I have, I believe, analysed each of the various decisions about which the parents seek to complain and explained why, in my judgment, there is no even arguable basis of challenge to any of those decisions. In the course of this judgment I have accordingly explained why the parents’ various complaints must be rejected.

134.

It may be helpful, however, if I stand back and, in conclusion, explain in more general terms why there is no substance in the parents’ complaints as set out, for example, in their statement dated 22 January 2007 and in their skeleton argument in support of their notice of appeal to the Court of Appeal. There are two important points that need to be emphasised:

135.

In the first place, the parents are unwilling to recognise and to grapple with the fact that the essential basis of the case against them is and always has been more wide-ranging than they are willing or able to accept. It is perhaps understandable in human terms, but the sad and simple fact is that the threshold findings made by Judge Horowitz in March 2006 and endorsed by him in October 2006 go much further than the parents have ever been willing to recognise and paint a significantly darker and more worrying picture than the picture they would seek to present.

136.

Secondly, and contrary to what the parents have repeatedly asserted, the simple fact is that they have not been able to produce any new evidence which casts the slightest doubt either on District Judge Bradley’s findings or on the later findings by Judge Horowitz. There is no new evidence. The present case stands therefore in stark contrast to the recent case of Oldham MBC v GW, PW and KPW (A Child) [2007] EWHC 136 (Fam) to which Mr Hemming referred. There there was fresh evidence which turned the earlier decision upside down and which demonstrated that there had indeed been a miscarriage of justice. Here, in my judgment, there is neither.

137.

There is one final point to be made. Mr Josephs on behalf of the mother was at pains to observe that her case had to be considered quite independently of her husband’s case and that the two did not necessarily stand or fall together. He urged me to conclude that the mother was entitled to succeed even if there was not the slightest substance to the father’s rejection of District Judge Bradley’s findings.

138.

I quite agree that the mother’s case has to be considered on its own merits. But the outcome remains the same. The fact is, as Judge Horowitz commented, that the mother has chosen to ally herself entirely with the father. The fact is that she is unable to protect CW from the risk which Judge Horowitz found to exist.
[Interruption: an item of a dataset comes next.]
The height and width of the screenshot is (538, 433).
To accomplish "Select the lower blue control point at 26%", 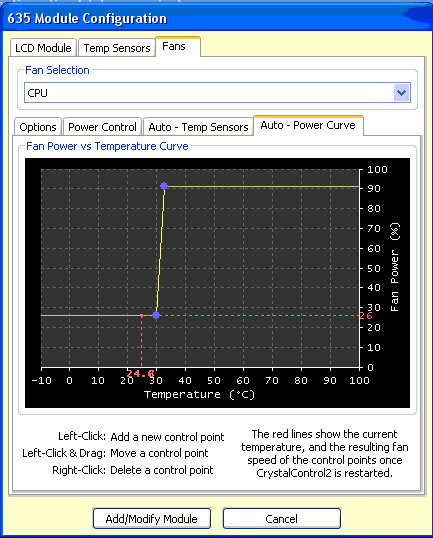I will coord(156,315).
There are important parts of the threshold findings which relate to the mother, quite apart from those which relate to the father. And for all the reasons I have already given, those are findings which Judge Horowitz was entitled to make and which justified him in coming to his ultimate decision. The mother’s case may be separate from the father’s but it is, in my judgment, no more compelling.

Conclusion

139.

This application for permission to appeal fails and must be dismissed.